- [Collected data entries]:
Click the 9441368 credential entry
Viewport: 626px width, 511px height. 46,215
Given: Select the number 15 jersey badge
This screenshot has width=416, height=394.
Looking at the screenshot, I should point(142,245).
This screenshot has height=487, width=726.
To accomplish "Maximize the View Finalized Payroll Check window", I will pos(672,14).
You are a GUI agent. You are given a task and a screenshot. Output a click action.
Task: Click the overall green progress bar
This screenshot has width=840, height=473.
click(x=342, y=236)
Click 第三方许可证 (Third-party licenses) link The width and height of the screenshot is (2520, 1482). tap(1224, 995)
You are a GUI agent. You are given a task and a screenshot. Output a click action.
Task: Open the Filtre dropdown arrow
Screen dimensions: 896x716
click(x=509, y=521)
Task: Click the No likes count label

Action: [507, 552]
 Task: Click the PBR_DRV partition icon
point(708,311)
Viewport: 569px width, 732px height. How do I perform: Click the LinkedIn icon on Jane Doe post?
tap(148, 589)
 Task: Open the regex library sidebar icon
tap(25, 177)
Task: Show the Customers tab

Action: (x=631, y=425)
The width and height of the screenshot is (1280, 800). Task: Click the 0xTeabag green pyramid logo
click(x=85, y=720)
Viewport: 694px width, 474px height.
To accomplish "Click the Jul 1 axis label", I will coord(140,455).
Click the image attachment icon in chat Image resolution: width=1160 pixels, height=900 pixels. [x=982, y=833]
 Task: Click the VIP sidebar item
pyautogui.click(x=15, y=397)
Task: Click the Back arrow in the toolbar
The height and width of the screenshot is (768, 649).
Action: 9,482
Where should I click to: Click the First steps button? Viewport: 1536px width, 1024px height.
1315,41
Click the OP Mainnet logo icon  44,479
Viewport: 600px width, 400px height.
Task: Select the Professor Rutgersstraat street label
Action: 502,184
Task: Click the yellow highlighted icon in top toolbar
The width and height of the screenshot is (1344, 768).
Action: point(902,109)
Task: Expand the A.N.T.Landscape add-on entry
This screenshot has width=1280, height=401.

- [Exercise]: Examine each line of the records above and tally those with the string "toolbar". State the total alone.

- [Your response]: 2